-- YOUR OBJECTIVE --
No pictures belong in the copy. Set down exactly the lines from the one that contains "You are a computer-use agent." through the end of the data.

======== DATASET EXTRACT ========

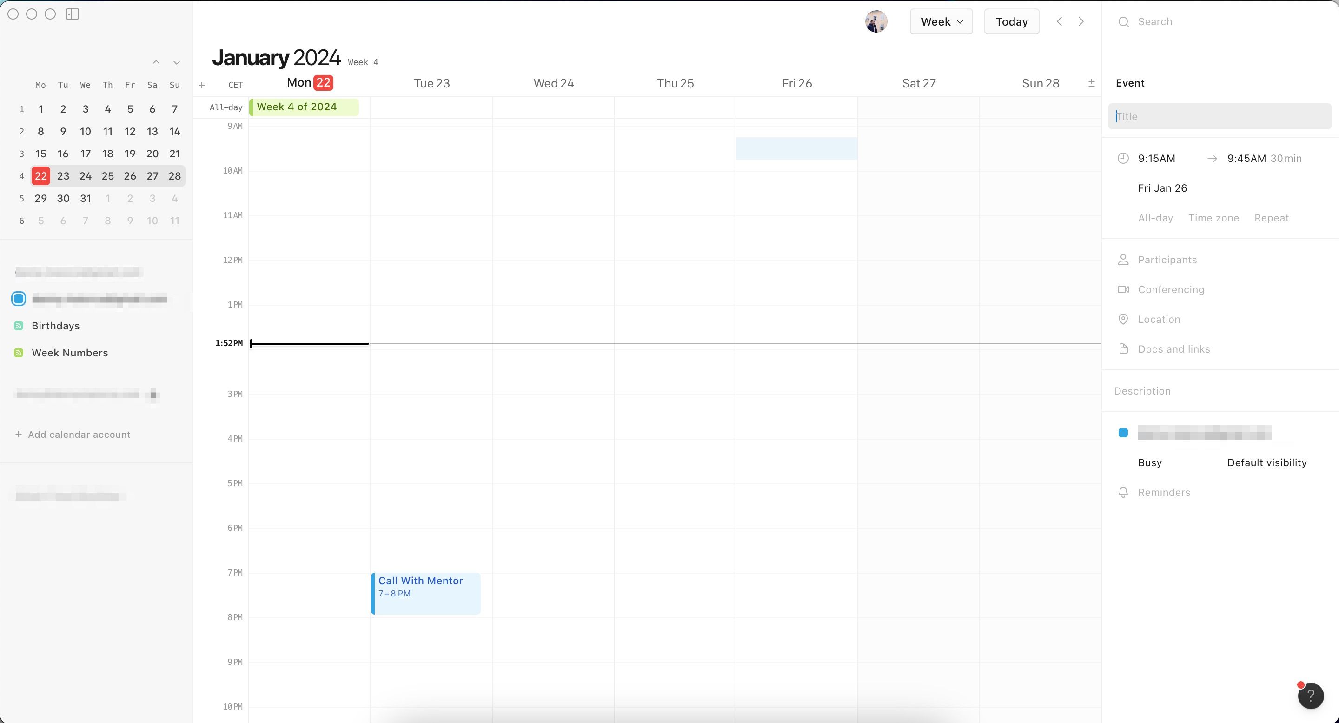Click the Participants icon in the event panel
This screenshot has height=723, width=1339.
(1123, 259)
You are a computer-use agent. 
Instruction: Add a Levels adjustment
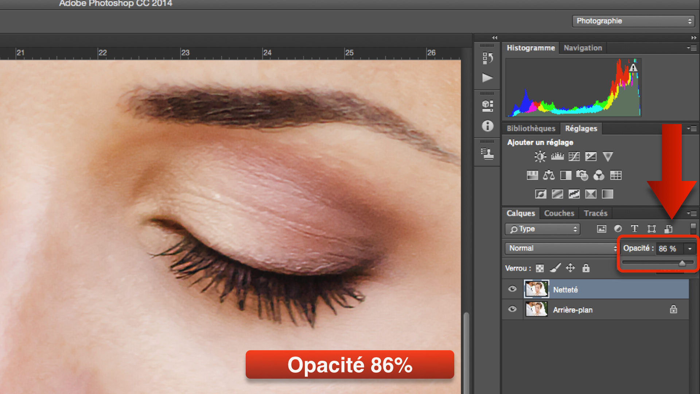(x=557, y=157)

========

-- YOUR RESPONSE --
You are a computer-use agent. 
Instruction: Add a Levels adjustment
(x=557, y=157)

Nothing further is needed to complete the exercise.